Salah satu poin utama dalam kesepakatan pada pertemuan itu yakni, masyarakat tidak boleh melepaskan ternak sapi ke dalam lahan tebu milik pabrik gula, agar pabrik gula bisa melakukan pemeliharaan tanamannya sesuai prosedur atau ketentuan budi daya tanaman tebu, termasuk menyemprot rumput yang ada di dalam kebun.

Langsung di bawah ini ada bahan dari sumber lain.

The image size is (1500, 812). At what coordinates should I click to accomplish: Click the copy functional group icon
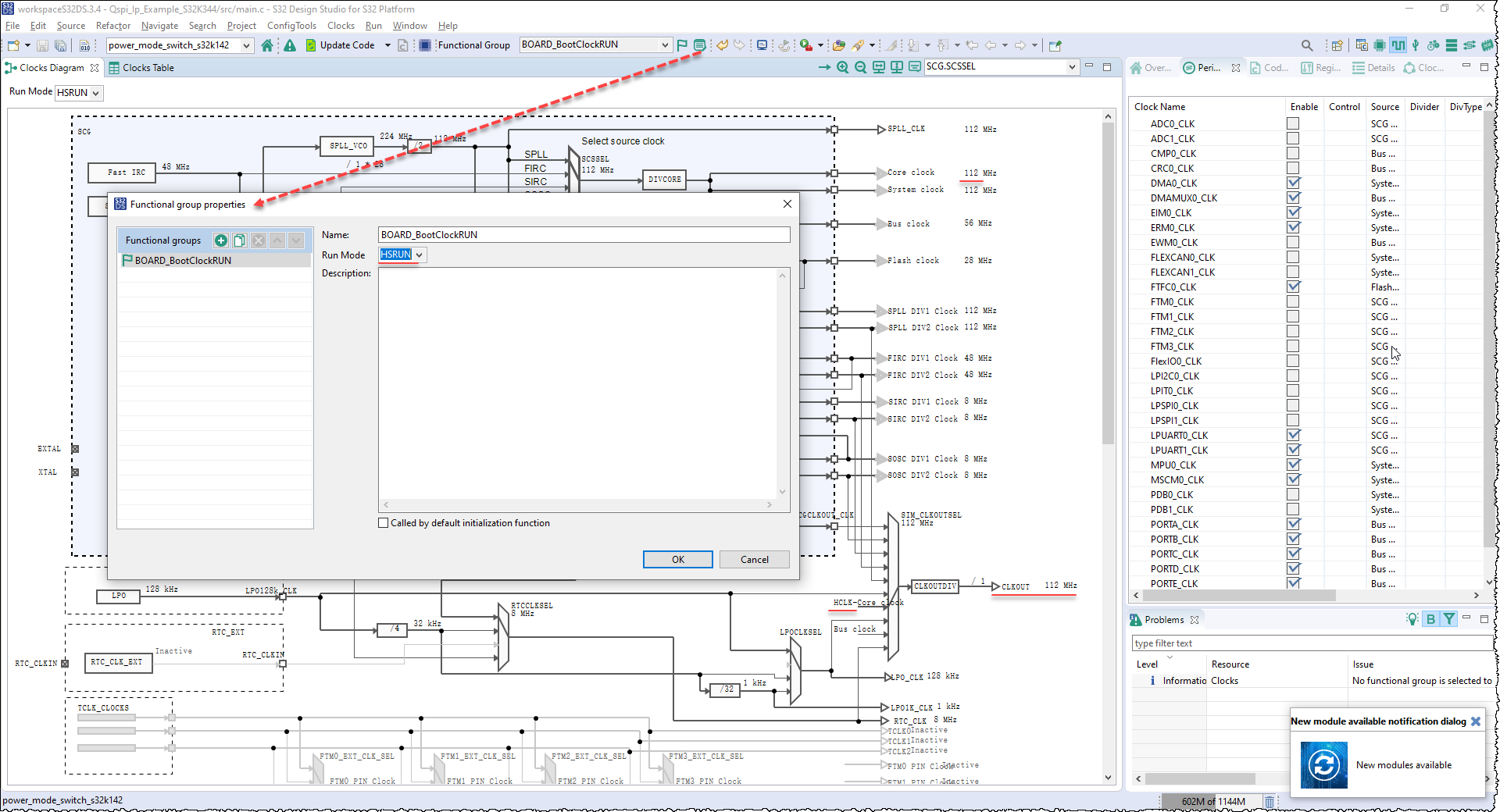click(240, 240)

Terkait reaksi dari karyawan yang menunjukan perlawanan terhadap masa aksi, hal itu diakui Marthen terjadi secara spontanitas. “Diawal semua karyawan kami diam ketika aksi demo berlangsung, karena kami semua tidak mengerti apa tuntutan mereka yang sebenarnya. Para karyawan bereaksi ketika orator sudah menyerang pribadi pimpinan perusahaan, bahkan ketika masa aksi ingin memaksa masuk ke dalam kantor, pagar pintu gerbang rusak akibat terjadi saling aksi dorong dengan petugas security. Justru mereka yang memancing reaksi karyawan,”ungkap Marthen.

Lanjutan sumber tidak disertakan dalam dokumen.